Journey of Love

Sharon Maier
JOURNEY OF LOVE

As a child I lived in Tampa, Florida. We kids grew up hard and didn't have a lot of extras like some of the kids we played with in the old State Street Housing Project.

My brothers and I would walk along State Street, collect all the empty pop bottles we could find and return them to the local grocery for the three cents bottle deposit. On a good day we could find up to thirty cents worth of bottles. I know, that doesn't sound like much money to the kids today but, believe me, it was a lot of money for a kid in those days. You could buy a loaf of bread for twenty cents, a bottle of Coca-Cola for a nickel. Yes, it was a lot of money to me.

We would divide the money up at the grocery and each one of us would scatter through the store in different directions to the candy counter of his choice...usually.

But for weeks I saved my pennies to buy, what I thought at the time was, the most beautiful, trained, pedigree feline of the century. I have to chuckle at the experience now when I think of that old skinny cat and how I really got stung out of my seventy five cents. Odds are the old cat didn't even belong to the kid who sold her to me but that's neither here no there to the story.

Though Mom protested the day I brought her home, she finally said I could keep her after a few provisions were agreed upon. One, she had to eat only table scraps and two, I alone, would have to see to her everyday needs.

I was heartbroken to learn weeks later we were moving forty miles inland and couldn't take Minnie with us because my dad didn't like cats and didn't want her at the new place we were moving to. We left Minnie with a neighbor and made the move to the country but I was devastated because of having to leave her.

I can't recall the exact day but it must have been more than a month later, as my brothers and I were playing in our new yard, we witnessed something unbelievable.

There, a few hundred feet away, came Minnie.
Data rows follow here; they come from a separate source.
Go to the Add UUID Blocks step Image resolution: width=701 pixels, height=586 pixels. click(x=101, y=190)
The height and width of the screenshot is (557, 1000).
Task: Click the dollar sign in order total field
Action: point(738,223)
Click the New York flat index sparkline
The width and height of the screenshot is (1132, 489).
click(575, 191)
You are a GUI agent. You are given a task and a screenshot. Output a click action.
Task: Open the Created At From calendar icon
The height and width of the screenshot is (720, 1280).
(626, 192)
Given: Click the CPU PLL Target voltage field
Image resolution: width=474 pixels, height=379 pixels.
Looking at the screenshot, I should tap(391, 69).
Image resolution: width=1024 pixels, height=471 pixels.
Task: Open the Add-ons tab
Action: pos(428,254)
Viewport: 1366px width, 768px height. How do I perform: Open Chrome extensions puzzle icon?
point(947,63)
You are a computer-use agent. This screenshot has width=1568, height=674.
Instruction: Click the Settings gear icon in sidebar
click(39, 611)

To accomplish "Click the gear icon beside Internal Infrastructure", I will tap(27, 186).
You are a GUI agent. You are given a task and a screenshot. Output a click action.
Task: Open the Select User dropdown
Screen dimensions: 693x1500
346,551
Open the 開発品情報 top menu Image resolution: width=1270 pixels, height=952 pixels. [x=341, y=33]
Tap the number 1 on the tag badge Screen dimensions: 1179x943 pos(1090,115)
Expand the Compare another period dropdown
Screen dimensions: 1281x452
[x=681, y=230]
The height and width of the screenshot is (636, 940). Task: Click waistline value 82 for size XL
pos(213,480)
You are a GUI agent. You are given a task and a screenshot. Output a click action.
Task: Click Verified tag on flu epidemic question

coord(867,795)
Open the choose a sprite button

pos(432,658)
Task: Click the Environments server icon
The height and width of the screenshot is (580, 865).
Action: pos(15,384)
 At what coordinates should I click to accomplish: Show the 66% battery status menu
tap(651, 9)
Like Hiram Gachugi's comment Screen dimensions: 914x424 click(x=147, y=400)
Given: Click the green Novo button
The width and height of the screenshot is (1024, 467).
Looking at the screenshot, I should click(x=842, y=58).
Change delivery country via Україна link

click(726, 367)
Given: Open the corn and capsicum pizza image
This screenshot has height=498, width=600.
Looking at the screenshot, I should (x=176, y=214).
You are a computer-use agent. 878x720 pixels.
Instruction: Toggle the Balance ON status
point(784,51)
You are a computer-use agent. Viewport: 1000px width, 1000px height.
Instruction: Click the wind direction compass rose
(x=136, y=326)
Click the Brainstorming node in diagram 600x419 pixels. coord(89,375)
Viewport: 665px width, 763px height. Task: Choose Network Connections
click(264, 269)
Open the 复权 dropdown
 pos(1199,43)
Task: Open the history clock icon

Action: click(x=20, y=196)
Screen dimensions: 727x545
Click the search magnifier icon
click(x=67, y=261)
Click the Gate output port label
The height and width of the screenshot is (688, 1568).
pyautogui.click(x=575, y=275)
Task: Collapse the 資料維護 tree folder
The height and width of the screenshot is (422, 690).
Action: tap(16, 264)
She was ragged looking and even skinnier than we remembered her. She recognized us immediately and came running as fast as her tired old legs would carry her until she was at our feet rubbing up against and in and out of our legs. She was purring loudly and mewing repeatedly.

I couldn't help myself, I kept screaming her name over and over.

"Minnie! Minnie!" I wailed so loudly my dad heard me from the house.

"Well...I don't believe it...I just don't believe it!" Dad said in disbelief as he walked out to where we were.

"I'll tell you what...if that old skinny cat missed you kids so much she would walk
forty miles to find you...well, she can stay." With those words my dad turned and retreated to the house.

Minnie rolled over for me to rub her tummy like I used to and I noticed her cut and bleeding feet from the journey. Mom got the peroxide and did what she could for her. She was around a couple days before she finally felt like interacting with us again but when she did it was wonderful. I had my old Minnie back.

The old cat lived to the ripe old age of twelve years then died, peacefully, in her sleep. I guess that's all any of us could ask for.

My dad didn't like cats until the day he died, but he had a lot of respect for an old puss we kids used to call "Skinny Minnie".